日銀が25日発表した5月の企業向けサービス価格指数(2020年平均=100)は106.9と、前年同月比2.5%上昇した。4月(2.7%)から伸び率が0.2ポイント縮小した。宿泊サービスの伸び率が縮小したが、幅広い分野で人件費上昇を価格に反映する動きが続いている。

企業向けサービス価格指数は企業間で取引されるサービスの価格動向を表す。例えば貨物輸送代金や、IT(情報技術)サービス料などで構成される。モノの価格の動きを示す企業物価指数とともに今後の消費者物価指数(CPI)に影響を与える。

5月から基準年を15年から20年に改定し、調査品目の見直しなども実施した。

内訳をみると、宿泊サービスは前年同月比で12.9%上昇した。23年5月に観光促進策「全国旅行支援」の割引が縮小し、伸び率が拡大していた反動で4月(21.2%)から伸び率が縮小した。ただインバウンド(訪日外国人)などの人流回復の影響で依然として高い水準を維持している。

**課題:** 企業向けサービス価格指数に関する上の対象文を、「日銀が25日発表した5月の企」で始まる部分から「数(CPI)に影響を与える。」までそのまま書き写すこと。

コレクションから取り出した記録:
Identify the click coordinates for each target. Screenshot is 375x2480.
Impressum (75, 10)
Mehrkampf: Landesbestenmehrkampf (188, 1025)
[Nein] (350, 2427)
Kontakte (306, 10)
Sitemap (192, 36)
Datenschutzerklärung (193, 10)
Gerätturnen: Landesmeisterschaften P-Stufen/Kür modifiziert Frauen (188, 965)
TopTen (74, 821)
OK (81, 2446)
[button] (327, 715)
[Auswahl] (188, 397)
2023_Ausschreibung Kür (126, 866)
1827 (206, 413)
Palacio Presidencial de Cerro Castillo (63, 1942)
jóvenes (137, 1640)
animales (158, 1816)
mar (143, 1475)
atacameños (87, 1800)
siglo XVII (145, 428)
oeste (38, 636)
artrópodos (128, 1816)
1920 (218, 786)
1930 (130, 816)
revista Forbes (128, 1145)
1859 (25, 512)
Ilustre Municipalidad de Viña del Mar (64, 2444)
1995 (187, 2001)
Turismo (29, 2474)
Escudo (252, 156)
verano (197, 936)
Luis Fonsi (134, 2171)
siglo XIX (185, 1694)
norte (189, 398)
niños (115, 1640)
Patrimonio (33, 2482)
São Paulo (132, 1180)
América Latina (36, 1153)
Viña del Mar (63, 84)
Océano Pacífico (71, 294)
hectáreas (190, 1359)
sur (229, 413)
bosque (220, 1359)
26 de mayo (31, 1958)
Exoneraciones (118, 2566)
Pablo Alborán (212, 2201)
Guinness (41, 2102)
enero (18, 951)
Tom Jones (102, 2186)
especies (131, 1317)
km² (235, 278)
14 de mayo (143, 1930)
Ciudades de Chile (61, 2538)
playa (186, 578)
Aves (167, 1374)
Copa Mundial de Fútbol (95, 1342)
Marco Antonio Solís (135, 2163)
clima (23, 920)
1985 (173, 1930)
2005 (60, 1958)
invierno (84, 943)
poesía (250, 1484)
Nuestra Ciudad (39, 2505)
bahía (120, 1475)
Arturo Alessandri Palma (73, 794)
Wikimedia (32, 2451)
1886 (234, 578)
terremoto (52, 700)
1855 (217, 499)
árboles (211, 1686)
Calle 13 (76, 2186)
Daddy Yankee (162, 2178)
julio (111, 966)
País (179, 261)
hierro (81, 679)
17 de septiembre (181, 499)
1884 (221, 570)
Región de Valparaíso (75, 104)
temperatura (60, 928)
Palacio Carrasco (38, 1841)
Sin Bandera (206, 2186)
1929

**解答:**
日銀が25日発表した5月の企業向けサービス価格指数(2020年平均=100)は106.9と、前年同月比2.5%上昇した。4月(2.7%)から伸び率が0.2ポイント縮小した。宿泊サービスの伸び率が縮小したが、幅広い分野で人件費上昇を価格に反映する動きが続いている。

企業向けサービス価格指数は企業間で取引されるサービスの価格動向を表す。例えば貨物輸送代金や、IT(情報技術)サービス料などで構成される。モノの価格の動きを示す企業物価指数とともに今後の消費者物価指数(CPI)に影響を与える。